By Dr. Janet Brill
Intermittent fasting is an eating pattern that cycles between periods of short-term fasting and eating. There are multiple intermittent fasting diet plans circulating. All of them dictate when you should eat rather than what specific foods you should eat.
However, for long-term health benefits, it is highly recommended that you don’t ignore the “what to eat” part of this eating regimen. As a nutritionist, it is suggested that you combine a plant-based, Mediterranean style of eating with your intermittent fasting plan of choice.
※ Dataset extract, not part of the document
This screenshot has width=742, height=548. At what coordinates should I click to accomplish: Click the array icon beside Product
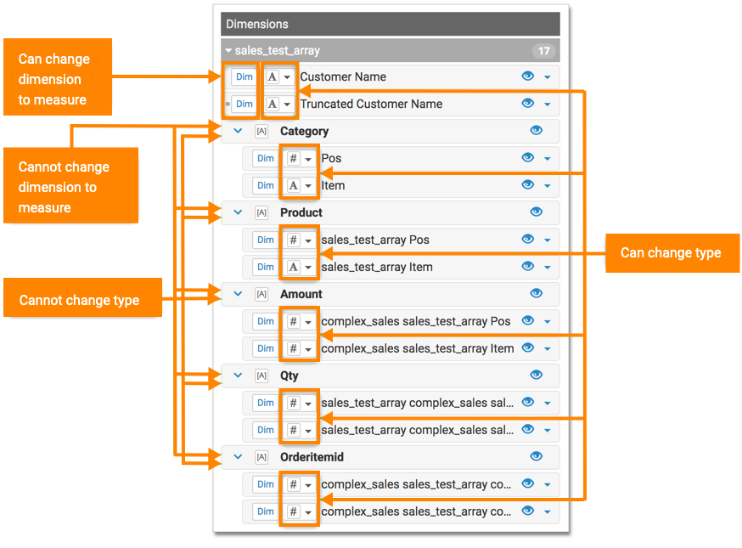(x=261, y=213)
One popular version, called the 16:8 method, means you fast for 16 hours every day and eat during your chosen 8 hour eating window. You repeat this pattern of eating every day. This method is often considered the “easiest” to follow and is a perfect choice for intermittent fasting newbies.
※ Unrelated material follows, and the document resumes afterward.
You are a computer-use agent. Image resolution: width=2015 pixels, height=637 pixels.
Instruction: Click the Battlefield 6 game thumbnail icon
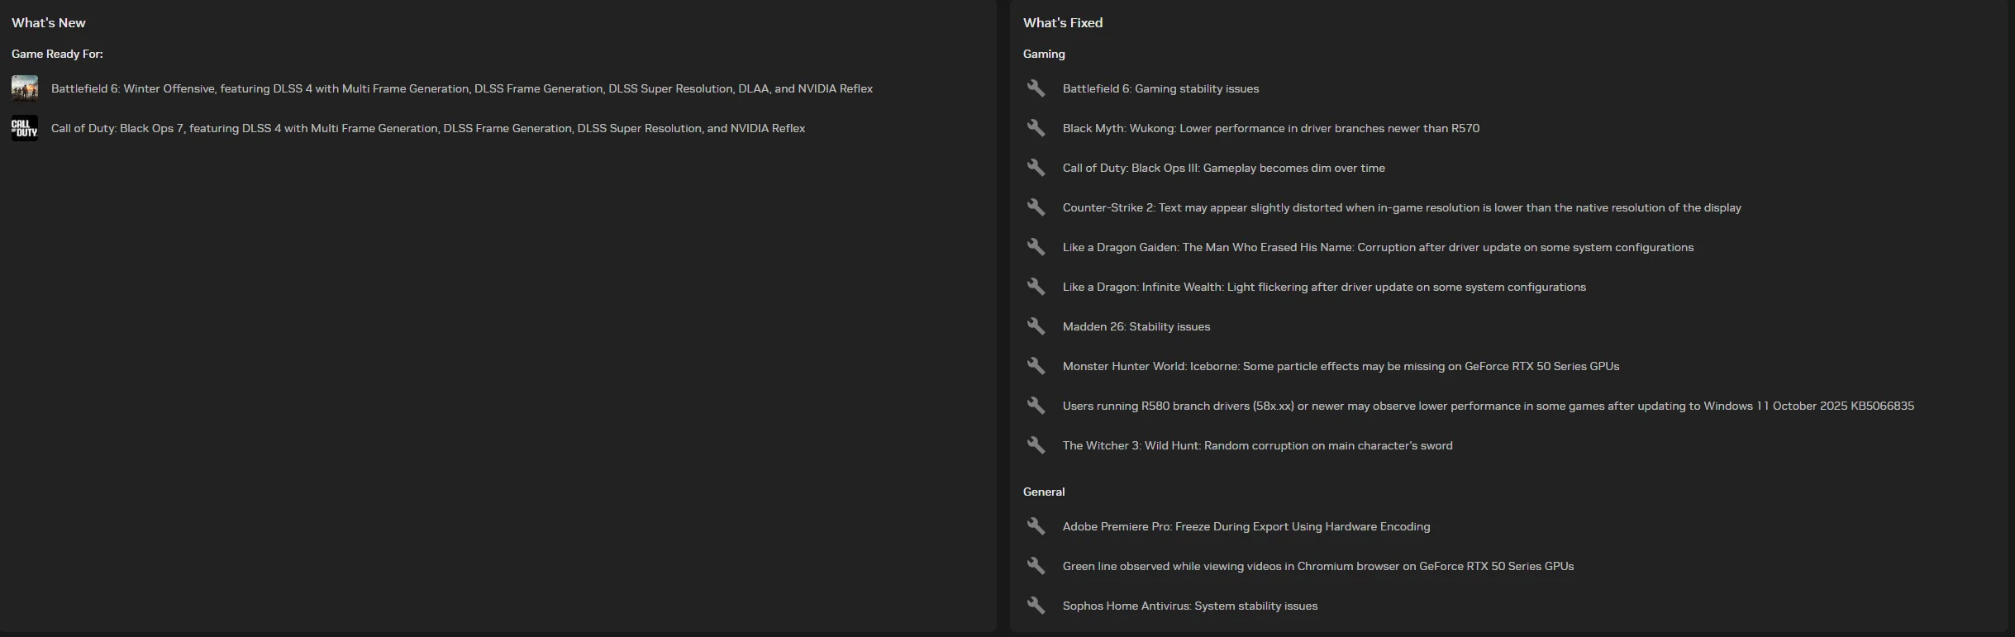point(25,88)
Intermittent fasting is safe for most people, but it’s not for everyone. If you have a medical condition, you must get medical clearance to follow a program of intermittent fasting, especially if you have: diabetes or problems with blood sugar regulation; have high or low blood pressure; take prescription medications (people who take medications for blood pressure or heart disease may be more prone to electrolyte abnormalities from fasting); or are underweight. Intermittent fasting should NOT be practiced by children; people with a history of eating disorders; women who are trying to conceive; women who are pregnant or breastfeeding and uncontrolled diabetics.